The statement did not provide specific details of what the withdrawal of support might amount to, nor were they immediately available from either organisation’s website.
But the measure comes as China’s car sales slow and just 10 days after Saab was forced into bankruptcy following successful efforts by GM to block Chinese companies from acquiring the Swedish car maker.
Sales in the world’s biggest car market rose more than 32 per cent last year to a record 18.06 million units, but the sector has since lost steam after Beijing phased out sales incentives such as tax breaks for small-engine cars.
Car sales in China slid 2.4 per cent in November from a year earlier to around 1.66 million vehicles, marking the second straight monthly decline.
The moves against the international car sector come fast on the heels of Beijing’s decision earlier this month to hike tariffs on US passenger cars and sports utility vehicles with engine capacities of 2.5 litres or more.
The NDRC and commerce ministry also said China will ease restrictions on foreign investment in some sectors while lifting caps on the proportion of foreign capital in others.
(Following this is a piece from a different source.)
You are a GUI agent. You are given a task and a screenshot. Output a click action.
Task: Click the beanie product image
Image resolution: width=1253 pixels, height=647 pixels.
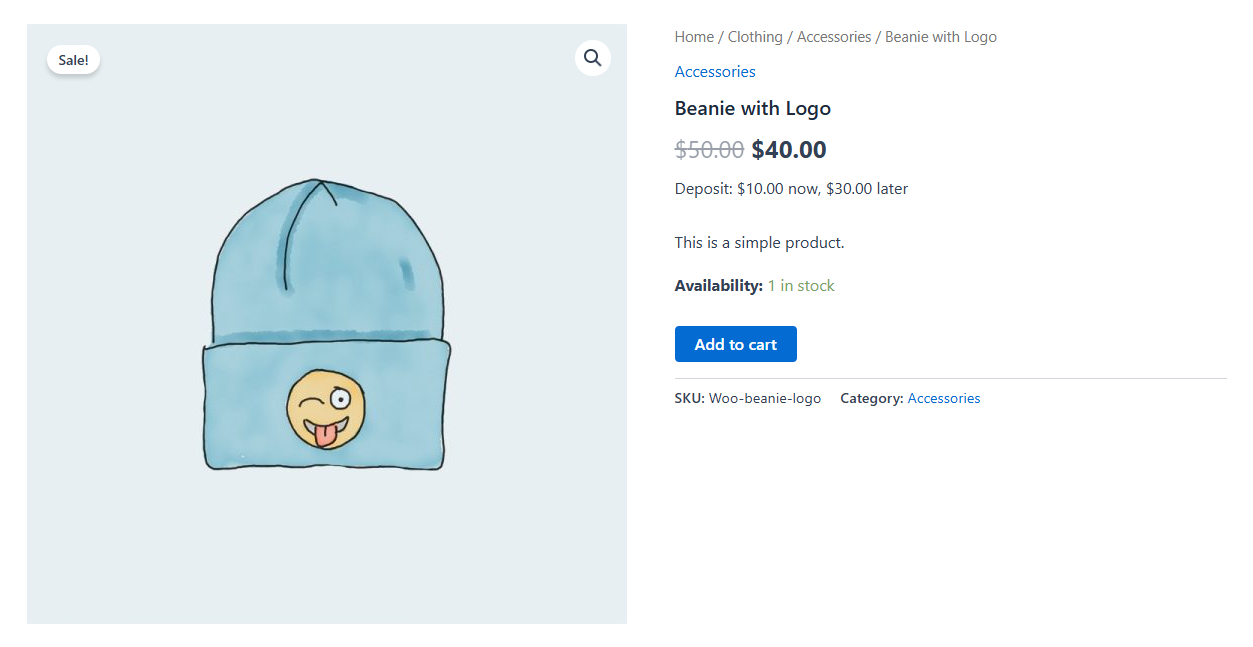(325, 320)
Beijing will also continue to welcome foreign investors into high-end manufacturing and modern service industries and encourage investment in recycling industries.
In the first 11 months of 2011, China attracted $US103.77 billion ($A103.09 billion) in foreign direct investment, up 13.15 per cent from a year earlier, Xinhua said. During the same period, China approved the establishment of 25,086 foreign-invested companies, up 3.23 per cent year on year.